Today I am pleased to announce the launch of my CHI Fellowship project entitled Linguistic Semantics, Text Organization and NLP. It is an educational website whose primary function is to teach researchers in the Cultural Heritage and Digital Humanities (CHDH) communities about Natural Language semantics and how professional Linguists go about studying “meaning.” Additionally, it presents some novel research that I am conducting regarding the efficacy of using NLP techniques to assist in the organization of textual documents which have an unknown structure. Along with this material are some practical bits on NLP tools and getting started with them. There has been a definite realization in the field that Natural Language semantic research can more greatly inform our NLP practices and the site takes a step toward this goal by offering CHDH researchers the ability to learn some semantic fundamentals which they can then utilize in their experimental designs. 
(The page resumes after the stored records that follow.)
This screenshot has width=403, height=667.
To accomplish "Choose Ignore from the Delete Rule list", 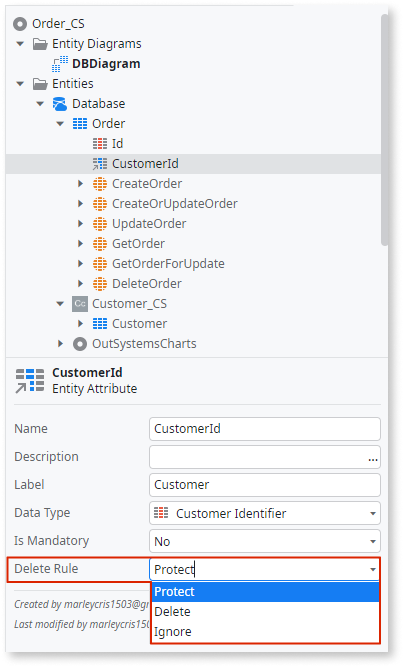I will point(265,632).
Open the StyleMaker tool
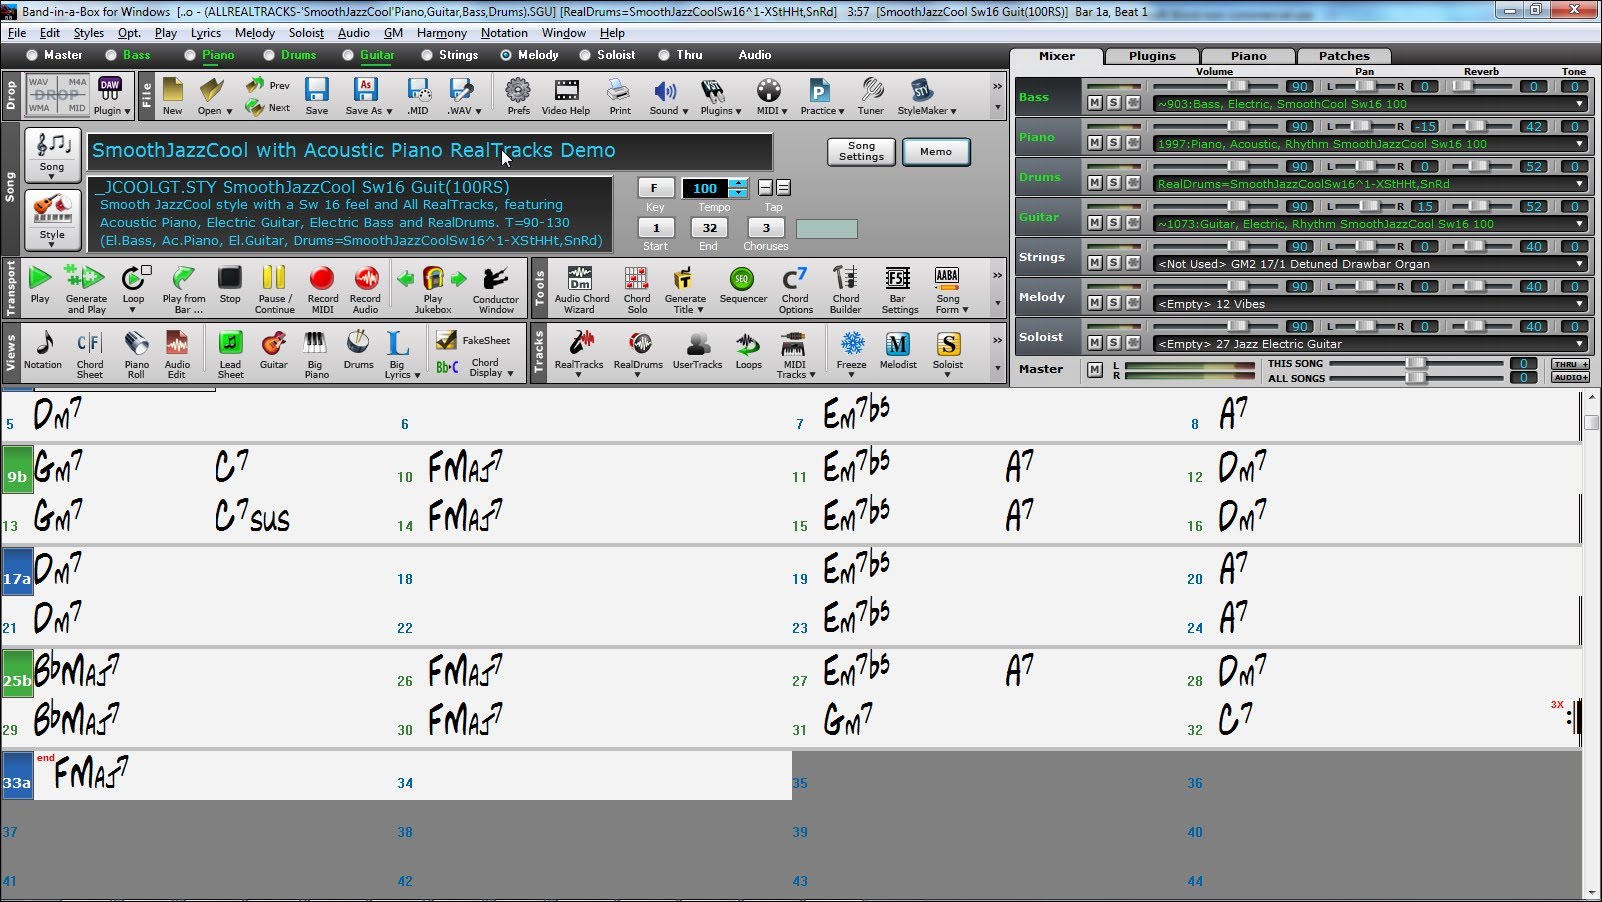This screenshot has width=1602, height=902. coord(926,97)
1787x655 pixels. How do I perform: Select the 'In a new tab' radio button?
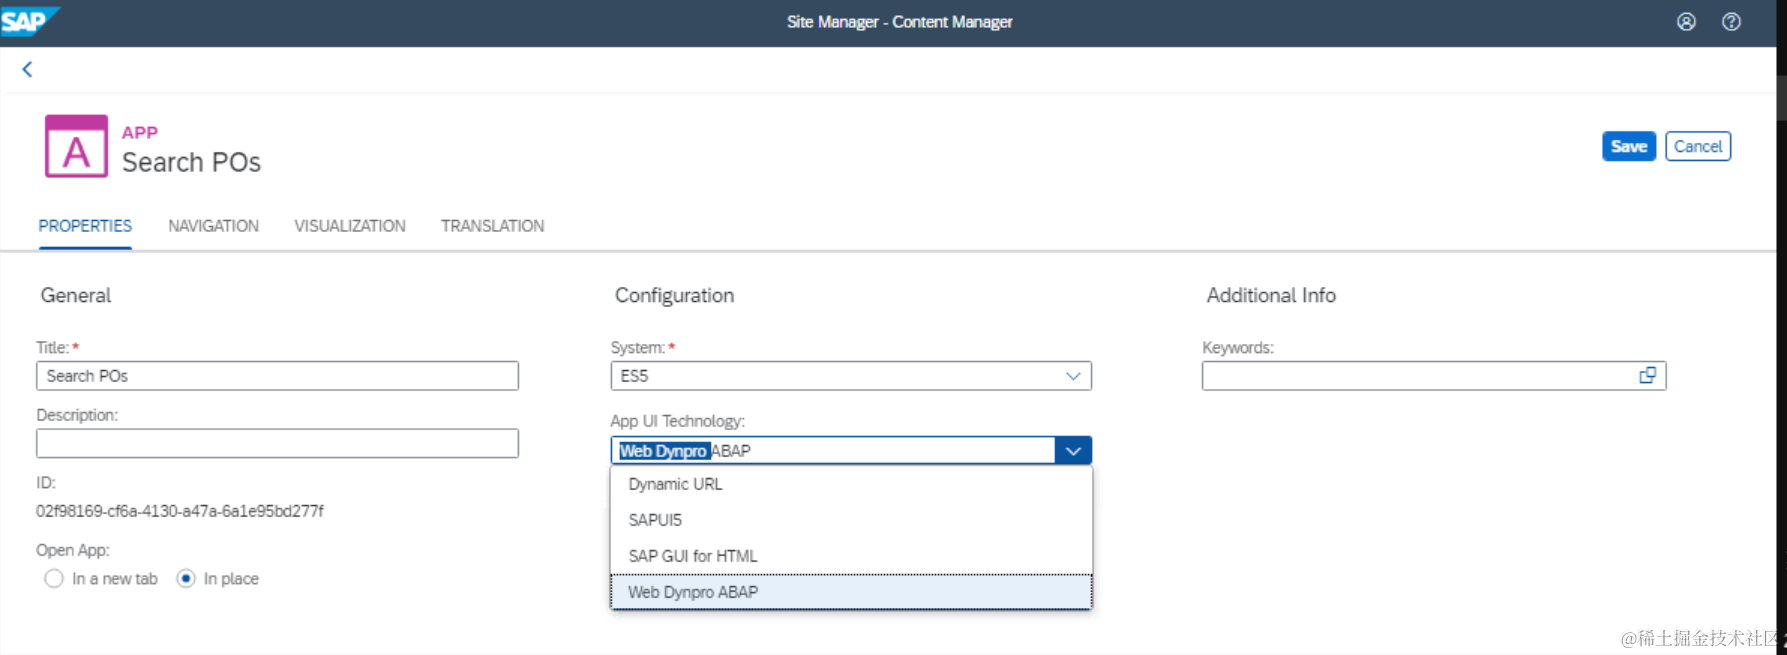[54, 579]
I started thinking about the ideas behind this project after a couple of years of conversations with my colleagues regarding their current or prospective NLP projects. Many of them were excited to move into the world of NLP and expressed their frustration at trying to teach themselves how to use the tools and get started. One of the largest complaints was that they were overwhelmed: they didn’t know where to begin or what to begin with. There were at least two problems related to this issue. First, they weren’t really sure what the limitations of the NLP tools were. Essentially, they didn’t know what the machines were really good at versus what they were really bad at. Secondly, they shared a problem that afflicts all language users—a relative lack of awareness of the power of their own cognitive linguistic systems. That is to say, they do not appreciate all that they themselves are bringing to interpretive language tasks.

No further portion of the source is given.